Al principio me gustaba pensar que Sofie y yo parecíamos hermanas. Pero el otro día íbamos en taxi por Roma y el taxista nos preguntó si Sofie era hija mía. Vamos a ver, hombre, si sólo tiene unos siete años menos que yo. El cerebro se me puso en fase de centrifugado mientras analizaba lo que había dicho el tío. (Pensaba cosas como ésta:
Puede que este taxista romano de pura cepa no hable italiano bien del todo y que quiera preguntar si somos hermanas
.) Pero no. Había dicho hija y quería decir hija. Por Dios, ¿y qué digo yo ahora? Me han pasado muchas cosas en los últimos años. El divorcio éste me habrá dejado hecha un desastre y con pinta de vieja. Pero como dice ese viejo tema
country
con acento texano: «Me han jodido y demandado y tatuado, pero aquí me tienes, dispuesta a todo...».

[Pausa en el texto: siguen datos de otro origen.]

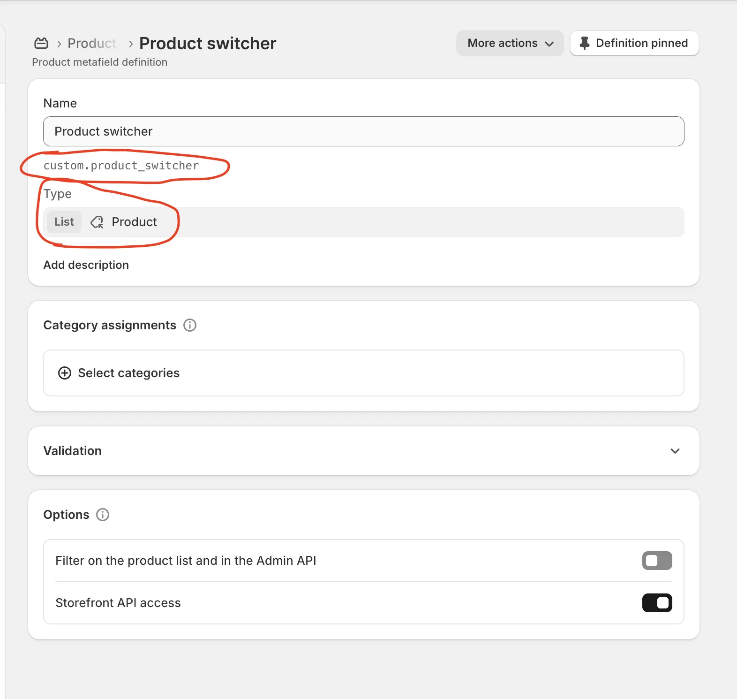Screen dimensions: 737x699
Task: Open the More actions dropdown
Action: click(510, 43)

También me he hecho amiga de una pareja muy
cool
—Maria y Giulio—, que he conocido a través de mi amiga Anne, una pintora americana que pasó unos años en Roma. Maria ha nacido en Estados Unidos; Giulio, en el sur de Italia. Él es director de cine y ella trabaja en una organización agrícola internacional. Él casi no habla inglés, pero ella habla italiano perfectamente (y francés y chino igual de bien, por lo que mi mal italiano no me acompleja). Giulio quiere aprender inglés y me pregunta si estoy dispuesta a darle conversación en un «Intercambio Tándem». En caso de que alguien se pregunte por qué no habla inglés con su mujer estadounidense, pues resulta que, como están casados, se pelean mucho cuando uno de ellos intenta enseñar algo al otro. Así que Giulio y yo comemos juntos dos veces por semana para practicar italiano e inglés; una buena manera de aprovechar el tiempo para dos personas que no tienen la costumbre de sacarse de quicio uno al otro.